Written instruction A:
In the Taseko Mines discussion and analysis, what did services rendered by Hunter Dickinson Inc. cost the Company in the year ended September 30, 2005?
Written instruction B:
Pick up the Taseko Mines discussion and analysis after its final sentence and carry it forward.

---- Excerpted passage

A lease guarantee fee of approximately US$46,500 ($54,000) per month, until the earlier of October 2008 or the extinguishment of the leases, is payable in addition to the above amounts.

The Company has the right and the obligation to acquire this equipment for residual values totaling approximately US$7.3 million ($8.5 million) at the end of the lease term in September 2008.

The Company had an unsecured $2 million operating line of credit with a Canadian chartered bank at an interest rate of prime, with no fixed terms of repayment. All amounts were paid off during the year and the line of credit was cancelled.

The Company has various loans on its on-road vehicles totaling $396,616, of which $214,715 is current.



TASEKO MINES LIMITED
YEAR ENDED SEPTEMBER 30, 2005
 
MANAGEMENT'S DISCUSSION AND ANALYSIS
 

1.8 Off-Balance Sheet Arrangements

None

1.9 Transactions with Related Parties

Hunter Dickinson Inc. (“HDI”) carries out investor relations, geological, corporate development, administrative and other management activities for, and incurs third party costs on behalf of, the Company. Taseko reimburses HDI on a full cost-recovery basis.

Costs for services rendered by HDI to the Company during the year ended September 30, 2005 were $1,222,603, as compared to $806,970 in 2004.

1.10 Fourth Quarter

For the quarter ending September 30, 2005 the Company reported earnings of $16.7 million (including $17.5 million in tax recoveries) as compared to earnings of $11.9 million in the third quarter ended June 30, 2005. The decrease in operating earnings before taxes to a loss in the fourth quarter of $0.8 million is a result of (i) a copper production shortfall due to a combination of lower than expected mill throughput, head grade and recovery, (ii) molybdenum production in the quarter being 39% below forecast for the quarter (as revised at the end of the second fiscal quarter) due to lower than expected grade and recovery, (iii) a build up of concentrate inventory in the third quarter to 10.2 million pounds of copper (thus moving production costs to inventory in the third quarter), and increasing to increased to 10.6 million pounds of copper in the fourth quarter, and (iv) higher general expenses including exploration.

For the quarter ended September 30, 2005 revenue totaled $27.7 million as compared to $31.5 million in the previous quarter due to a decrease in molybdenum sales by 106,000 pounds.

--------
---- Data listing

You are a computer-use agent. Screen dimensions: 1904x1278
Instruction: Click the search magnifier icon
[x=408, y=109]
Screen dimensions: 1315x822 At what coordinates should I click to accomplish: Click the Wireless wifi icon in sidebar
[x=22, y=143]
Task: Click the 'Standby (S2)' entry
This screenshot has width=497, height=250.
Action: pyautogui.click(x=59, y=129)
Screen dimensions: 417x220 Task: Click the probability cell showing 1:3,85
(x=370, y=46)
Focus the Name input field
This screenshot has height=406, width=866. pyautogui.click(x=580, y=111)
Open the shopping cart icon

--------
---- Data listing

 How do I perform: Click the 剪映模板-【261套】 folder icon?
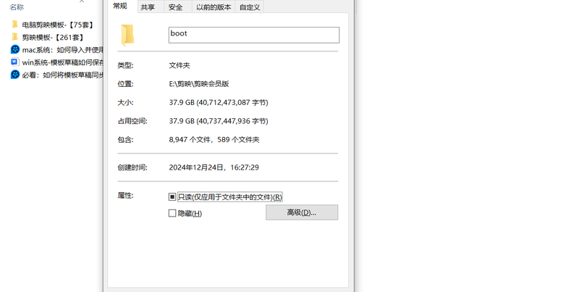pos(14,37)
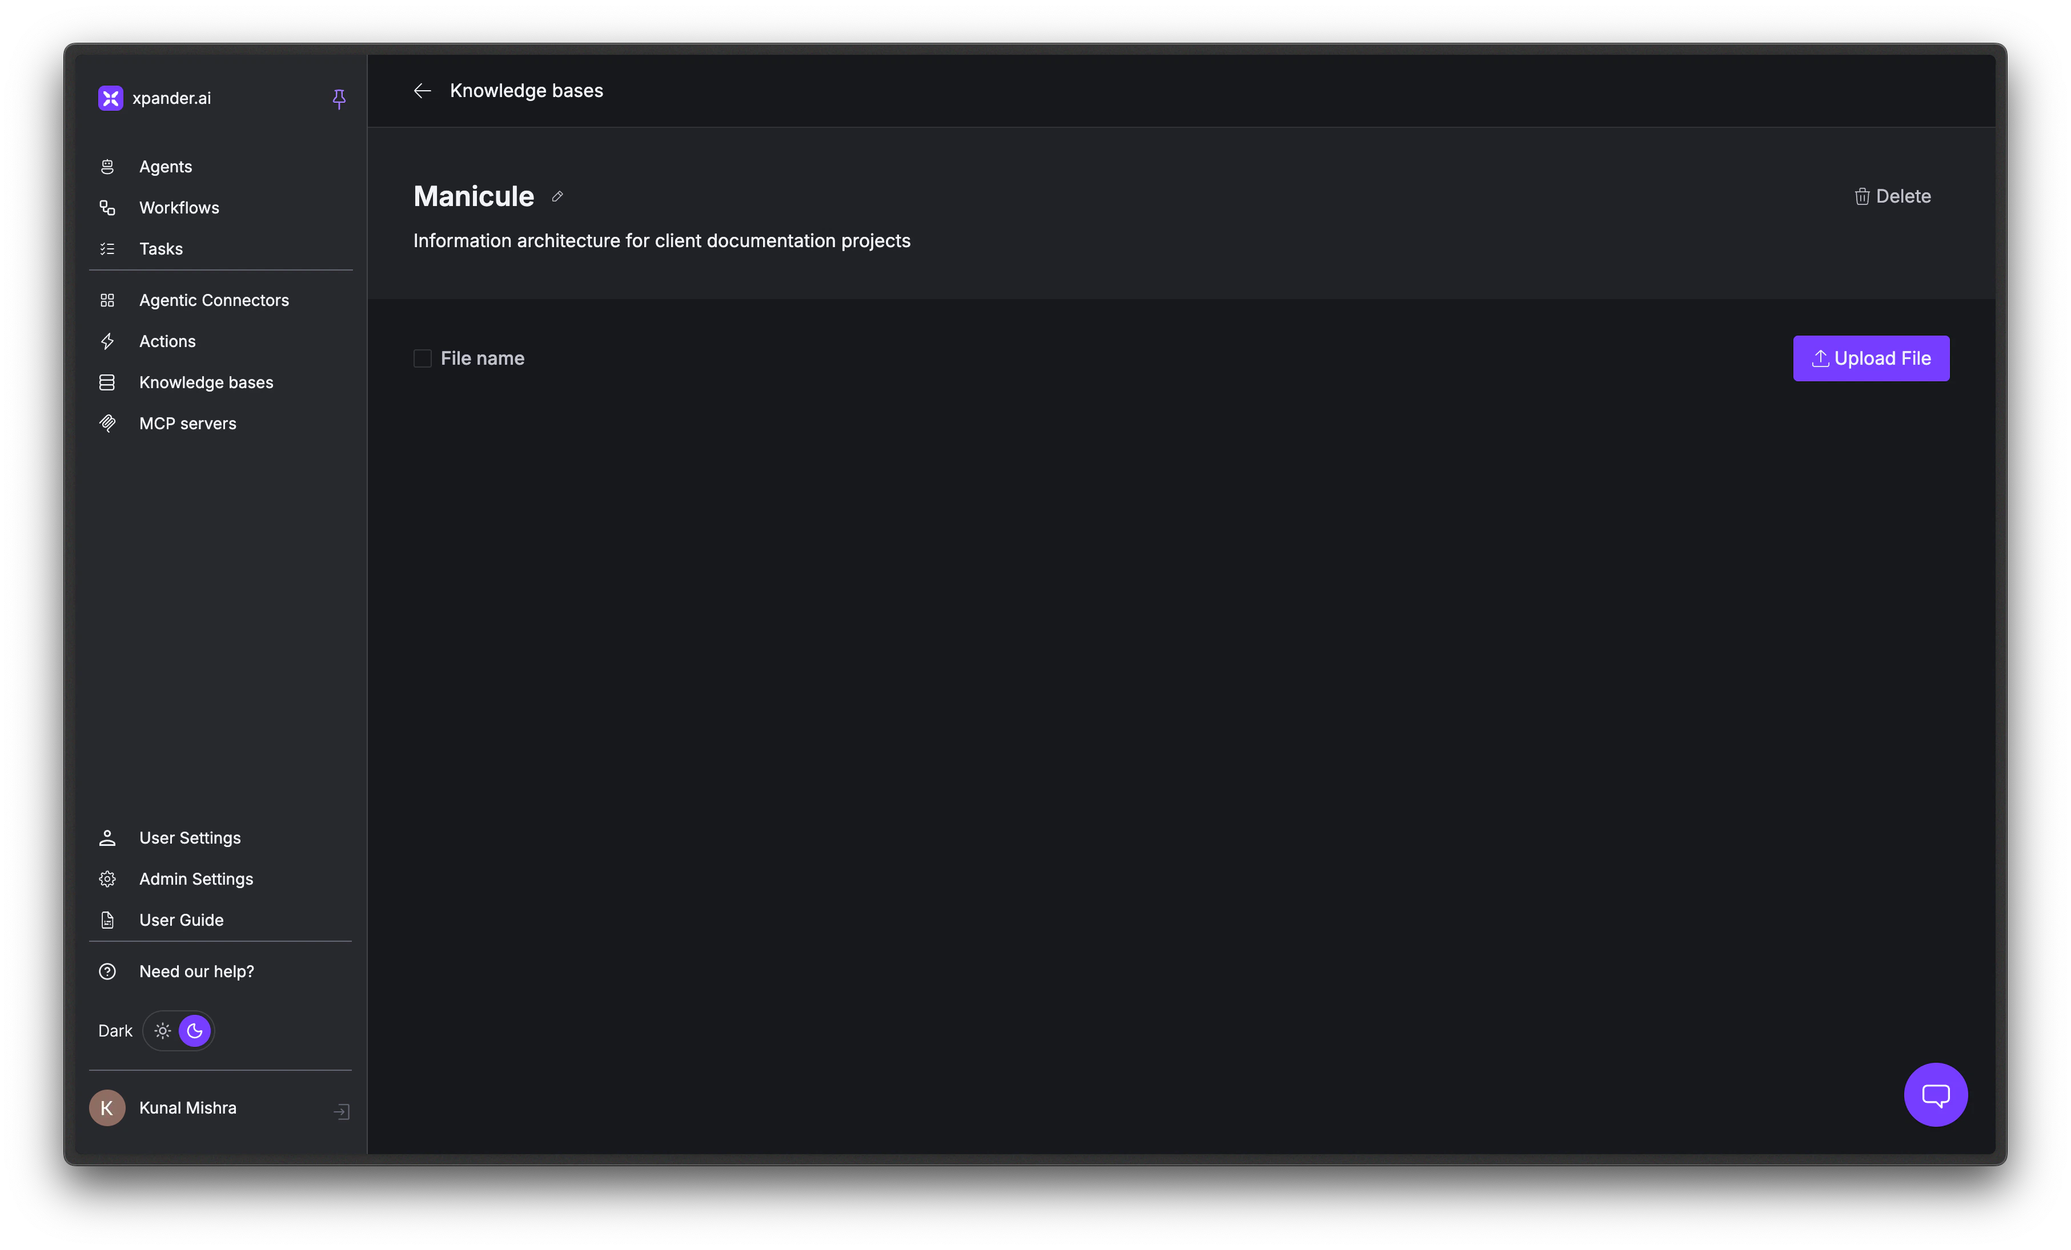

--------
---- Data listing

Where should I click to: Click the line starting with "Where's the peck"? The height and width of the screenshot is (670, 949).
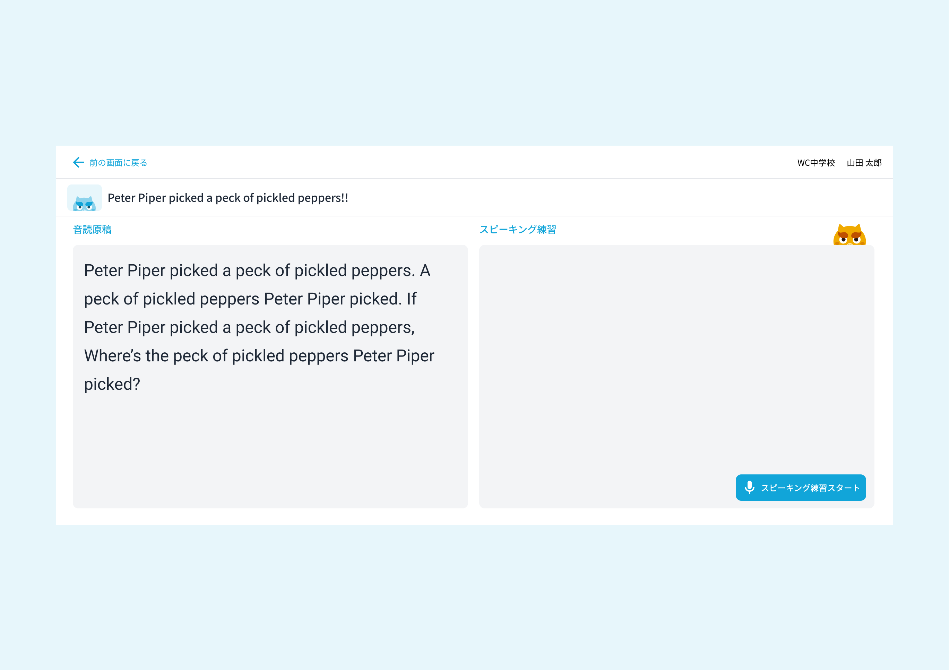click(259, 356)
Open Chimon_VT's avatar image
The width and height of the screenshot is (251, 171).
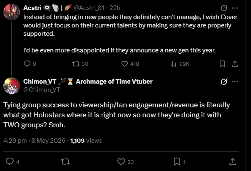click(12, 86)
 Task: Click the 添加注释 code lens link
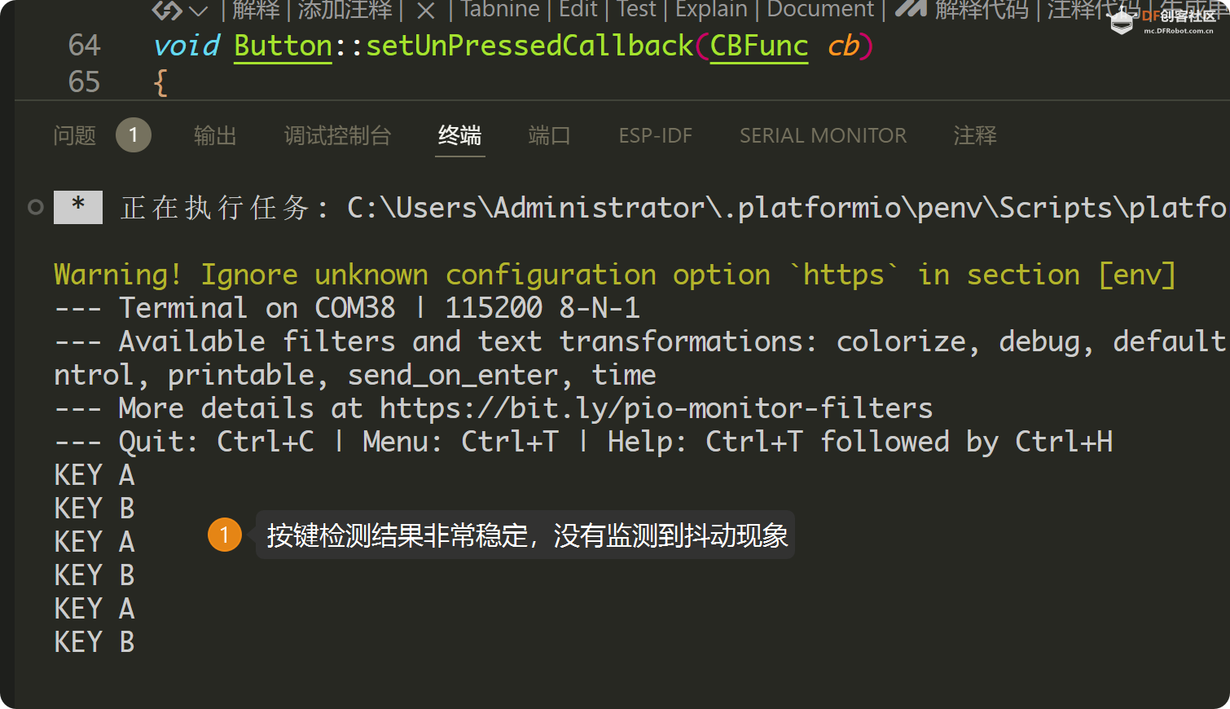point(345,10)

--------

Task response A:
$1,222,603

Task response B:
Although the Company sold approximately $14.5 million of copper in late September, and received funds for the sale, the Company was unable to ship the product before the year end (there was a lack of available ocean vessels to transport the concentrate from the port to the smelter in Asia), and consequently was unable to recognize this revenue. The sale was recorded as deferred revenue and will be credited to revenue when the concentrate is shipped to the customer.

Total mine site production costs for the quarter were $20.9 million compared to $13.3 million in the previous quarter due to the capitalization of cost of production into concentrate inventory costs from quarter three to quarter four.

Total treatment, refining and transportation costs for the quarter were $4.4 million as compared to $5.3 million in the third quarter.



TASEKO MINES LIMITED
YEAR ENDED SEPTEMBER 30, 2005
 
MANAGEMENT'S DISCUSSION AND ANALYSIS
 

1.11 Proposed Transactions

There are no proposed asset or business acquisitions or dispositions, other than those in the ordinary course, before the board of directors for consideration.

1.12 Critical Accounting Estimates

The Company's significant accounting policies are presented in note 3 of the accompanying financial statements. The preparation of consolidated financial statements in accordance with generally accepted accounting principles requires management to select accounting policies and make estimates. Such estimates may have a significant impact on the financial statements. These include:

  • the estimation of mineral resources and reserves,
  • the carrying values of mineral properties,
  • the carrying values of property, plant and equipment,
  • the assumptions used in determining the reclamation obligation, and
  • the valuation of stock-based compensation expense.

Actual amounts could differ from the estimates used and, accordingly, affect the results of operations.

1.13 Change in Accounting Policies including Initial Adoption

Asset retirement obligations

Effective October 1, 2004, the Company adopted the CICA’s Handbook Section 3110, “Asset Retirement Obligations” (“HB 3110”). HB 3110 requires the recognition of any statutory, contractual or other legal obligation, related to the retirement of tangible long–lived assets when such obligations are incurred, if a reasonable estimate of fair value can be made. These obligations are measured initially at fair value and the resulting costs capitalized into the carrying value of the related asset. In subsequent periods, the liability is adjusted for the accretion of the discount and any changes in the amount or timing of the underlying future cash flows. The asset retirement cost is amortized to operations over the life of the asset.

Prior to adoption of HB 3110, a reserve for future site closure and mine reclamation costs was established based upon the estimated costs to comply with existing reclamation standards.

The Company adopted HB 3110 retroactively with restatement of prior periods presented.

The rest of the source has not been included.